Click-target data
━━━━━━

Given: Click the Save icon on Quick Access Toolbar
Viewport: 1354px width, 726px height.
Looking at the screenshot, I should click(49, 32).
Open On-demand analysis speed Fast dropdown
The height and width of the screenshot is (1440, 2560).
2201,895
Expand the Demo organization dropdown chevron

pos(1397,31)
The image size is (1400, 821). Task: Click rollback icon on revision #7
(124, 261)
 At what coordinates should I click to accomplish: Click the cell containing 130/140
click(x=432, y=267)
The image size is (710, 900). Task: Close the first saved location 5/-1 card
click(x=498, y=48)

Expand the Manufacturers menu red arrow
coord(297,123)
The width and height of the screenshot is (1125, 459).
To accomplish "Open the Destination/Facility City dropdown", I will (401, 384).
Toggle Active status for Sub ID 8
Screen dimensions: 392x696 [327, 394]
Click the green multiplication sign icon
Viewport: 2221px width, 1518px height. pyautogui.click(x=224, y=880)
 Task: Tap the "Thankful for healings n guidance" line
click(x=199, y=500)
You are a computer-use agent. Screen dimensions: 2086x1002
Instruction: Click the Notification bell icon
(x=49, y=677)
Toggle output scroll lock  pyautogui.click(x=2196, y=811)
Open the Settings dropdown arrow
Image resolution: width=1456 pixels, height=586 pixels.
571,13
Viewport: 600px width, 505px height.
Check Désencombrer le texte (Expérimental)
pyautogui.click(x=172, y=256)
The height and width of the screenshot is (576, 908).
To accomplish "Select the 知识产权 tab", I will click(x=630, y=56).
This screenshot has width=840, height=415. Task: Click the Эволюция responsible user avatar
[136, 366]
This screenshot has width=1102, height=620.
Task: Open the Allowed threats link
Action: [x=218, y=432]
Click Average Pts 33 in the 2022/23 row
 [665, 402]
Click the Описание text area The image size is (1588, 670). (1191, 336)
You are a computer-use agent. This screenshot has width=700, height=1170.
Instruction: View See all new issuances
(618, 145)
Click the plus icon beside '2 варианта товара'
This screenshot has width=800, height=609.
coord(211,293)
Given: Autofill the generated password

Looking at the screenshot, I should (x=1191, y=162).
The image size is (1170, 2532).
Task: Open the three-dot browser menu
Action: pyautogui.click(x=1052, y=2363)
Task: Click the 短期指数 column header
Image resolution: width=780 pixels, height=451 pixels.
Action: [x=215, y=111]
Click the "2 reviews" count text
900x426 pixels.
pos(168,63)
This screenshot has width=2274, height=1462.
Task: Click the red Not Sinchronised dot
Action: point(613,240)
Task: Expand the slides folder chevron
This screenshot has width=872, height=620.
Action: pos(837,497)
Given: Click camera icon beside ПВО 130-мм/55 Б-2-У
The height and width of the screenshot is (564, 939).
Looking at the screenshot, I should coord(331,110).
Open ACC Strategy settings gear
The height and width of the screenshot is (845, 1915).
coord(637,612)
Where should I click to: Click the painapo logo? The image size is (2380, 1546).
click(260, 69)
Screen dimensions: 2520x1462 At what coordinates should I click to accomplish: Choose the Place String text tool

━━━━━━

> [Exercise] Reproduce all of the entries above verbatim, keeping every line unchanged.

> [Solution]
Given: Click the Save icon on Quick Access Toolbar
Viewport: 1354px width, 726px height.
Looking at the screenshot, I should click(49, 32).
Open On-demand analysis speed Fast dropdown
The height and width of the screenshot is (1440, 2560).
2201,895
Expand the Demo organization dropdown chevron

pos(1397,31)
The image size is (1400, 821). Task: Click rollback icon on revision #7
(124, 261)
 At what coordinates should I click to accomplish: Click the cell containing 130/140
click(x=432, y=267)
The image size is (710, 900). Task: Close the first saved location 5/-1 card
click(x=498, y=48)

Expand the Manufacturers menu red arrow
coord(297,123)
The width and height of the screenshot is (1125, 459).
To accomplish "Open the Destination/Facility City dropdown", I will (401, 384).
Toggle Active status for Sub ID 8
Screen dimensions: 392x696 [327, 394]
Click the green multiplication sign icon
Viewport: 2221px width, 1518px height. pyautogui.click(x=224, y=880)
 Task: Tap the "Thankful for healings n guidance" line
click(x=199, y=500)
You are a computer-use agent. Screen dimensions: 2086x1002
Instruction: Click the Notification bell icon
(x=49, y=677)
Toggle output scroll lock  pyautogui.click(x=2196, y=811)
Open the Settings dropdown arrow
Image resolution: width=1456 pixels, height=586 pixels.
571,13
Viewport: 600px width, 505px height.
Check Désencombrer le texte (Expérimental)
pyautogui.click(x=172, y=256)
The height and width of the screenshot is (576, 908).
To accomplish "Select the 知识产权 tab", I will click(x=630, y=56).
This screenshot has width=840, height=415. Task: Click the Эволюция responsible user avatar
[136, 366]
This screenshot has width=1102, height=620.
Task: Open the Allowed threats link
Action: [x=218, y=432]
Click Average Pts 33 in the 2022/23 row
 [665, 402]
Click the Описание text area The image size is (1588, 670). (1191, 336)
You are a computer-use agent. This screenshot has width=700, height=1170.
Instruction: View See all new issuances
(618, 145)
Click the plus icon beside '2 варианта товара'
This screenshot has width=800, height=609.
coord(211,293)
Given: Autofill the generated password

Looking at the screenshot, I should (x=1191, y=162).
The image size is (1170, 2532).
Task: Open the three-dot browser menu
Action: pyautogui.click(x=1052, y=2363)
Task: Click the 短期指数 column header
Image resolution: width=780 pixels, height=451 pixels.
Action: [x=215, y=111]
Click the "2 reviews" count text
900x426 pixels.
pos(168,63)
This screenshot has width=2274, height=1462.
Task: Click the red Not Sinchronised dot
Action: point(613,240)
Task: Expand the slides folder chevron
This screenshot has width=872, height=620.
Action: pos(837,497)
Given: Click camera icon beside ПВО 130-мм/55 Б-2-У
The height and width of the screenshot is (564, 939).
Looking at the screenshot, I should coord(331,110).
Open ACC Strategy settings gear
The height and width of the screenshot is (845, 1915).
coord(637,612)
Where should I click to: Click the painapo logo? The image size is (2380, 1546).
click(260, 69)
Screen dimensions: 2520x1462 At what coordinates should I click to accomplish: Choose the Place String text tool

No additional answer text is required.